AUTO4 Design and Manufacturing
AUTO4 is engineered to co-express a humanized second-generation CAR targeting TRBC1 and the RQR8 safety switch. The CAR is constructed from a single-chain variable fragment derived from a humanized form of the JOVI-1 antibody, fused to the CD8α stalk and the endodomains of 41BB and CD3ζ. The RQR8 safety switch allows for selective depletion of transgenic T cells with rituximab in the event of unmanageable toxicity and enables tracking and selection of CAR T cells. CAR T cell production was performed on the Miltenyi CliniMACS Prodigy, using autologous leukapheresate as starting material. The manufacturing process includes TRBC1 depletion, cytokine stimulation, and transduction with a γ-retroviral vector.
Study Design and Patient Population
The LibraT1 trial included a phase 1 dose escalation and a phase 2 dose expansion. Key inclusion criteria were age ≥18 years, confirmed diagnosis of selected T-NHLs including PTCL-NOS, AITL, or ALCL, confirmed TRBC1-positive tumor, relapsed or refractory disease after ≥1 prior lines of therapy, and PET-positive measurable disease. Exclusion criteria included T cell leukemia, prior gene therapy, clinically relevant CNS pathology, and active infections. Patients underwent leukapheresis, followed by preconditioning with fludarabine (30 mg/m² on days -6 to -3) and cyclophosphamide (500 mg/m² on days -6 and -5) before AUTO4 infusion. AUTO4 was administered intravenously as a single infusion on day 0.
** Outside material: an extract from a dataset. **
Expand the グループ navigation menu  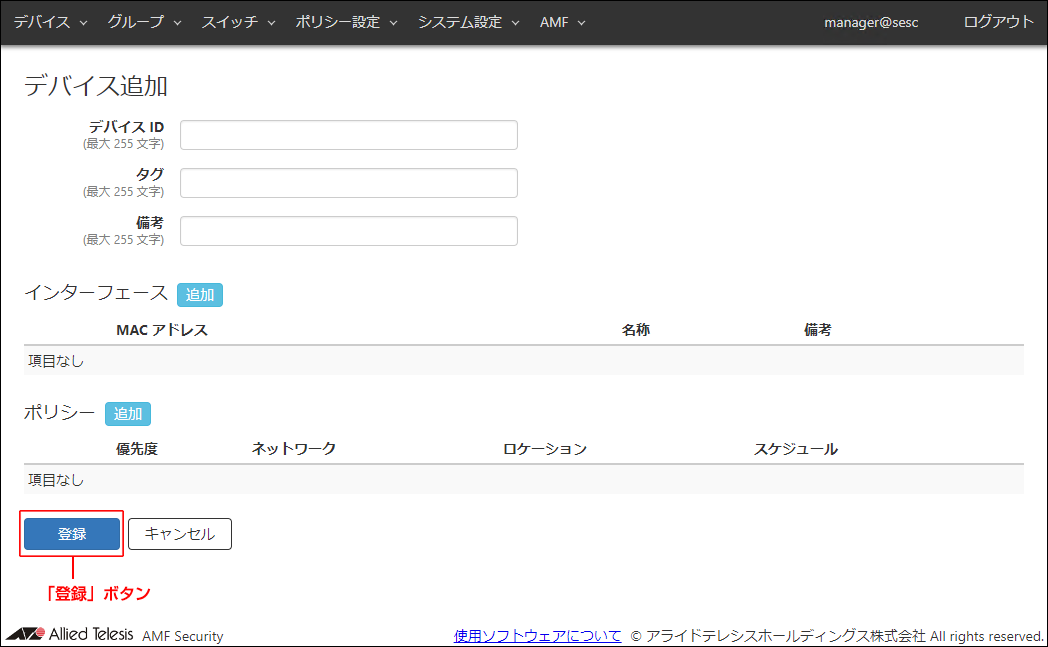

Efficacy and Safety Results
In the phase 1 dose escalation, four dose levels were explored: 25 × 10^6, 75 × 10^6, 225 × 10^6, and 450 × 10^6 AUTO4 T cells. The primary endpoints in phase 1 were the incidence of ≥grade 3 toxicity within 60 days of AUTO4 infusion and the frequency of dose-limiting toxicities (DLTs) within 28 days of AUTO4 infusion. Overall response rate (ORR) by Lugano PET-CT criteria was a secondary endpoint. Adverse events were graded according to CTCAE version 5.0, and cytokine release syndrome (CRS) and neurotoxicity were graded by ASTCT/CTCAE v5.0 and ASBMT criteria.
Translational Analysis
Whole-blood flow cytometry was used to determine CAR positivity. CAR T cell persistence was assessed by ddPCR. Lymph node FFPE IHC and multiplexed IF were performed to assess CAR T cell persistence and T cell infiltration. Serum cytokine levels were measured using Meso Scale Discovery multiplex sandwich immunoassay panels. In vitro CAR T cytotoxicity was assessed using standard cytotoxicity assays.
Clinical Implications
The results of this Phase 1/2 trial suggest that TRBC1-CAR T cell therapy is a promising treatment option for patients with relapsed or refractory PTCL. The ability to selectively target TRBC1-positive T cells while sparing TRBC2-positive T cells may reduce off-target toxicities. The inclusion of the RQR8 safety switch provides an additional layer of safety, allowing for the depletion of CAR T cells if needed. Further studies are warranted to confirm these findings and to optimize the use of TRBC1-CAR T cell therapy in PTCL.